When, on the occasion of the Clintons’ first visit to Ireland, Finola Bruton dared to raise her voice in support of stay at home mothers, arguing that they should be cherished as much as career women, she was attacked hysterically. Mary Robinson had an easier time, aided possibly by her indisputable liberal credentials, when she said that “perpetuating the low status accorded to women in the home perpetuates their oppression".

The solution, therefore David, is not simply to pass on this lowly work to lowly women immigrants but to demand that housework and childcare be given the respect it deserves. For those who sigh wearily at this impossible aspiration there are other solutions.

To start with, one could actually reduce the amount of housework done. Isn’t it odd that the invention of labour saving domestic appliances didn’t save any labour at all? They just enabled the creation of more work. Washing machines and tumble driers resulted in the acquisition of more clothes which we wash more often. The consequence of having great toilet cleaner was the installation of four toilets in the house instead of one and the waging of a continual and mythical war on germs. The better the cleaning products, the more we have to clean. Isn’t it funny that men like David who, sick of listening to their wives complain about housework just suggest outsourcing the problem instead of agreeing that less housework is an option?

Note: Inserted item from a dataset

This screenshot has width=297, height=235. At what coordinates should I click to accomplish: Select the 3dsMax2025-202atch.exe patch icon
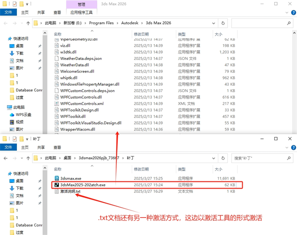coord(56,184)
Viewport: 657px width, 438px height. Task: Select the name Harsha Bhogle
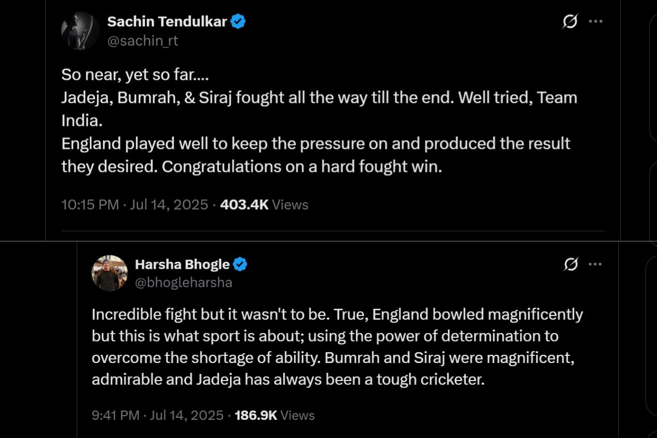pyautogui.click(x=183, y=264)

Finally, David warns that the problem of getting someone to do the housework is going to get worse and feminists (not men) will have to come up with a solution. This is because women are going to have to work longer and harder in the real workplace as Enterprise Ireland implements our unique strategy of moving Ireland up the value chain. He makes no mention of women being welcomed back in to the workplace when her work at home is done or doing part-time work. Is it not a more obvious solution, for all workers, men and women, to simply refuse to work long hours and demand family friendly schedules. Achieving a work-life balance should be the goal for all of us instead of accepting that we are of no worth to society unless we are full time corporate slaves. That’s a real solution.